When a New Mexico woman declined to leave a tip for a server at a restaurant, the waitress allegedly took matters into her own hands (video below).
The patron, who wanted to remain anonymous, said she noticed an unusual change in her Outback Steakhouse bill, reports KOB 4.
“I put a zero in the tip and I wrote the total in, signed my name and we left,” she told KOB. “When I looked at the Outback, it said $90.”
The customer’s bill at the Farmington, New Mexico, eatery was $81.08.
Sophia Cumpton, 19, was the server accused of credit card fraud over the $8.92 tip added to the bil
“It’s kind of scary because who else did they do this to?” the woman said. “I wonder how many other people have been stolen from and don’t even know.”
The restaurant manager reportedly fired Cumpton after the incident. But the woman said she will never go back to that Outback Steakhouse again. She also advised diners to compare receipt and bank charges, or pay in cash to avoid fraud.

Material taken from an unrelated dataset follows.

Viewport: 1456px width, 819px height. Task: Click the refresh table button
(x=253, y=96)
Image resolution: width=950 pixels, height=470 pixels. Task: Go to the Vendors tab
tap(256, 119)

Cumpton wrote on Facebook that the customer is on a “rant to ruin [her] life,” according to Fusion. She added that she’d already been to court, and the charges were dismissed.
“This stuff has been done and over with for like a week and she wants to come up now after [everything’s] done just to get her little 15 minutes of fame but she won’t [e]ven show her face or release her name rather just ruin mine because she knows she’s in the wrong,” Cumpton wrote, Fusion reported.
Some restaurants have done away with tipping altogether. Back in November 2015, Joe’s Crab Shack announced they were testing a no-tipping policy at 18 of its locations around the country, reports Los Angeles Times. They made up for it by increasing the cost to diners by “less than the average 20% tip.”
However, by May, Joe’s Crab Shack had returned tipping to all but four of the 18 restaurants.